- _Ziel der Übung_: Wie geht der Text zur EFSA-Stellungnahme über neue Gentechnik weiter? Schreiben Sie ihn im selben Ton fort, beginnend nach seinem letzten Satz.

- _Ausgangstext_:
◆ ◆ ◆ ◆ ◆ ◆ ◆

Die Industrie begrüßte die Stellungnahme. So freute sich beispielsweise die Firma Cibus, die seit Jahren fordert, in der EU einen mit neuer Gentechnik produzierten herbizidresistenten Raps ohne Risikoprüfung und ohne Kennzeichnung vermarkten zu dürfen.2 Insgesamt passt die Stellungnahme der EFSA in ihrer Lückenhaftigkeit und Widersprüchlichkeit gut zu den Kernbotschaften der Industrie und anderer Akteure, die eine weitgehende Deregulierung der neuen Gentechnik fordern. Risikoprüfung und Kennzeichnung sind aus ihrer Sicht äußerst hinderlich, wenn es um die Vermarktung entsprechenden Saatguts geht.
Dabei muss sich die EFSA aber vorwerfen lassen, dass sie im Rahmen ihrer Prüfung die eigentlich relevanten Fragen gar nicht gestellt hat. Sie befasste sich nicht mit den Risiken komplexer (das heißt mehrfacher) genetischer Veränderungen, wie sie für die Mehrheit der bisherigen SDN-1 Anwendungen bei Pflanzen typisch sind. Dies liegt möglicherweise an einer weitreichenden Fehleinschätzung: Die EFSA ordnet diese NGT-Pflanzen der „synthetischen Biologie“ zu, deren Risiken von der EFSA in einer separaten Stellungnahme bewertet werden sollen, die noch nicht veröffentlicht ist. Da diese NGT-Pflanzen aber ebenfalls mit SDN-1- (bzw. SDN-2-)
Verfahren generiert wurden, ist die Herangehensweise der EFSA irreführend. Es ist völlig unklar, wie und warum die EFSA Pflanzen, die mit der gleichen Technik gentechnisch verändert wurden, in getrennte Kategorien einteilt. Konfus ist die EFSA auch bei der Bewertung von unbeabsichtigten Effekten. Sie scheint der Auffassung zu sein, dass die Fehler, die die Gen-Schere bei ihrer Arbeit macht, auch bei konventioneller Züchtung auftreten können. Sie gibt zu, dass sie dazu keine umfassende Literaturrecherche gemacht habe und vertritt die vorgefasste Meinung, dass viele dieser Effekte gar nicht erst untersucht werden müssten. Wissenschaftliche Publikationen, die während der Konsultation eingereicht wurden und zu anderen Ergebnissen als die EFSA kommen, werden in der Stellungnahme nicht erwähnt. Das steht nicht im Einklang mit üblichen wissenschaftlichen Standards.

◆ ◆ ◆ ◆ ◆ ◆ ◆

- _Auszug Datensatz_:
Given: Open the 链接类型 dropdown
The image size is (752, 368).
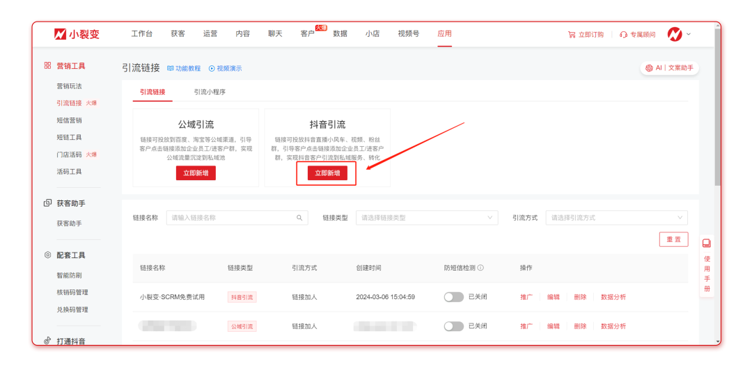Looking at the screenshot, I should (427, 218).
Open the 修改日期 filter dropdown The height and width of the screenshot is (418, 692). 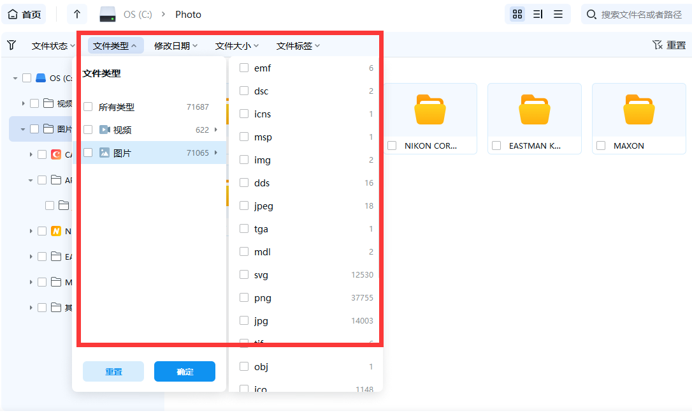175,46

◆ ◆ ◆ ◆ ◆ ◆ ◆

- _Lösung_:
Fest steht: Die CRISPR-Cas-Methode kann eine große Bandbreite von unerwünschten Effekten verursachen, deren Auftreten vom jeweiligen Verfahren, den experimentellen Rahmenbedingungen, den ausgewählten Zielregionen im Erbgut und den spezifischen Organismen abhängig ist und die daher fallspezifisch untersucht werden müssen. Zudem wird CRISPR-Cas in den meisten Fällen in mehrstufigen Verfahren und in Kombination mit alten Gentechnikverfahren eingesetzt. Auch dadurch kann eine große Bandbreite ungewollter Effekte verursacht werden. Im Ergebnis ist die aktuelle Stellungnahme der EFSA widersprüchlich und unzureichend und trägt nicht zur Klärung der Risiken von NGT-Pflanzen bei.
- 1EFSA (2020): Applicability of the EFSA Opinion on site-directed nucleases type 3 for the safety assessment of plants developed using site-directed nucleases type 1 and 2 and oligonucleotide-directed mutagenesis. Online: www.efsa.europa.eu oder www.kurzelinks.de/gid256-pa [letzter Zugriff 08.01.2021].
- 2Businesswire (2020): Cibus Applauds the European Food Safety Authority (EFSA) Conclusion that Gene Editing by ODM, SDN-1 and SDN-2 Does Not Pose More Hazards than Conventional Plant Breeding. Online www.businesswire.com oder www.kurzelinks.de/gid256-pb [letzter Zugriff 08.01.2021].
Christoph Then ist Geschäftsführer der Nichtregierungsorganisation Testbiotech und Sprecher des internationalen Bündnisses No Patents on Seeds (Keine Patente auf Saatgut), www.no-patents-on-seeds.org.